ここで我々が学ばなければならないことは、スマート・システムに任せる(丸投げする)ことだけでなく、これが稼働する交通ネットワークシステムで起こりうる様々な可能性を真の能力として押さえたうえで、交通流量目標に対応する交通ネットワークシステムを予め設計して準備しておく必要があることです。この点がスマート交通ネットワークの柔軟さを活かすポイントでしょう。
さらには、どのような交通ネットワークシステムを構築すればよいのかという、大きな課題も生まれてきます。交通シミュレーションを活用することもさることながら、実際のビッグデータを活用してどのような挙動が起きたのかを押さえたうえで交通ネットワークシステム設計に活かしていくことは重要でしょう。また、実際に起こった現象を経験として蓄積したうえで、それを意図として反映させていくことがより、重要です。単に分析することだけでなく、どのようなコンセプトで問題解決するのかは、ビッグデータ解析の役割ではなく、設計する「ヒト」の意図、つまり、意思決定に他なりません。
ここでスマート・ファクトリに話題を戻すと、先ほどのスマート交通ネットワークと同じことが言えるでしょう。
スマート・ファクトリは有用で大きな可能性を有していますが、その能力を活かすためには、スマート・ファクトリのネットワーク設計が大きく影響します。

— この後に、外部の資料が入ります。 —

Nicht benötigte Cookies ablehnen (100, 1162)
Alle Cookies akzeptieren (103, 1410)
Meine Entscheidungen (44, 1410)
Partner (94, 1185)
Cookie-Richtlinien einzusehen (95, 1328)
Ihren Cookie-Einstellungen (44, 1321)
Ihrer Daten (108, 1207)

つまり、生産目標や変動に対応して、工程設計、ライン設計、レイアウト設計、物流設計、また、人員、工具などのリソース設計をファクトリ・ネットワークとして実施しておくことです。これにより、どのような状況変化が起きたとしても、スマート・ファクトリの挙動が対応できることを予想しておけば、その想定した能力を発揮させることができます。
そして、このファクトリ・ネットワークを設計することこそ、「SIM」の役割なのです。生産システムシミュレーション上でスマートマシンやスマートマンの機能を仮想的に実現することで、工場要素の挙動や状態を予測し、スマート・ファクトリの能力を把握することができるようになるでしょう。
そして肝要なことは、「SIM」に「プロフェショナルの叡智」を加えていくことです。SIMでは数学的に証明された候補群を提供することができます。一方、それらの実現性は、数学的には担保されません。あくまで候補にすぎないのです。どの候補を選択するかは、プロフェッショナルの経験を元に意思決定しなければなりません。そのためには、プロフェッショナルの数々の経験を、単なる結果データとしてではなく、その時の状況と連携して意味を持たせたコンテンツとして、蓄積していく必要があります。
Industry 4.0 や Internet Factory など、様々なコンセプトが語られ、そのためのデバイスやシステム、ツールが開発され、提供されつつあります。 スマート・ファクトリ技術やビッグデータ解析技術は今後、ますます、高度化していきますが、それに伴って必要となるのは、それらの器としての「生産システム設計」と、設計の意図を決定する「プロフェッショナルの叡智」です。
我々は、「SIM」をベースとして、Collective Intelligence、Collective Wisdom を創り上げるメカニズムを提供していこうとしております。